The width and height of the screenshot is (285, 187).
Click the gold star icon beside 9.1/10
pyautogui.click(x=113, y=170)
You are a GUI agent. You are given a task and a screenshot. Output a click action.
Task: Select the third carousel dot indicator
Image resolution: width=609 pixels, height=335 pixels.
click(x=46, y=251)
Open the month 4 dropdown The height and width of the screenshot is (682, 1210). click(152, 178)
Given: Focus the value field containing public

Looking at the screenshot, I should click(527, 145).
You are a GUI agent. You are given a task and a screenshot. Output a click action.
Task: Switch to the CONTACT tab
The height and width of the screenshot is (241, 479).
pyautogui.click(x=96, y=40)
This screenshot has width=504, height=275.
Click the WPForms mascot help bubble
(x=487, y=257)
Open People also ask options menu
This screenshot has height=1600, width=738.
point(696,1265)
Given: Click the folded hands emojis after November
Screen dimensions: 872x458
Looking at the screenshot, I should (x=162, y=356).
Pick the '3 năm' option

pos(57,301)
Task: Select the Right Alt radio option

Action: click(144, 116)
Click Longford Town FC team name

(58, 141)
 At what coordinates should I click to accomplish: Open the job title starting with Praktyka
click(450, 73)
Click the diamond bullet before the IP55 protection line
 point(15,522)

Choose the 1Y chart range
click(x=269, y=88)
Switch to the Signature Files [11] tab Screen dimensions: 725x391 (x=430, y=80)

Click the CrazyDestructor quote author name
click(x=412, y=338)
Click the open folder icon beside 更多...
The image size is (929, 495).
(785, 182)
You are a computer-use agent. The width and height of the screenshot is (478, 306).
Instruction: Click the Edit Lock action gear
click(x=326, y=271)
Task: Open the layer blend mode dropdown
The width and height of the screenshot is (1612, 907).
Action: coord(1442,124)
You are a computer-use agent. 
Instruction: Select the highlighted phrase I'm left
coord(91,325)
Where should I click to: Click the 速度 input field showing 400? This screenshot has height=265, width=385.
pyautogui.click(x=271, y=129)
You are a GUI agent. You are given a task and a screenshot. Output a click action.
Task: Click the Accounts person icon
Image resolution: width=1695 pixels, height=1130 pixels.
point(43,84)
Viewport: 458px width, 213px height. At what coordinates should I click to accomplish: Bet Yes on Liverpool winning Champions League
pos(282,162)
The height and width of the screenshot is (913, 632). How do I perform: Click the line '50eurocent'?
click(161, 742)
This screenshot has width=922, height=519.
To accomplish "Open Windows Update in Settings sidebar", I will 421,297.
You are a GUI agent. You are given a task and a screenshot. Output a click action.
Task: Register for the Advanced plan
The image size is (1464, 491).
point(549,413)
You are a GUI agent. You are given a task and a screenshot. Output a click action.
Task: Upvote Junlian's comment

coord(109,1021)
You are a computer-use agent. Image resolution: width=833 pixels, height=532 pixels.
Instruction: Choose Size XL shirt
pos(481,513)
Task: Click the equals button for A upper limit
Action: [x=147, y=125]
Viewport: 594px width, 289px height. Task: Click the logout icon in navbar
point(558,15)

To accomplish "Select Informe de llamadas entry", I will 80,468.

****************

WRITTEN REQUEST:
Which lines in the entries above contain the string "Select", matching case exactly? Copy each of those lines in full.

ANSWER FOR THIS EXERCISE:
Task: Select the third carousel dot indicator
Task: Select the Right Alt radio option
Instruction: Select the highlighted phrase I'm left
To accomplish "Select Informe de llamadas entry", I will 80,468.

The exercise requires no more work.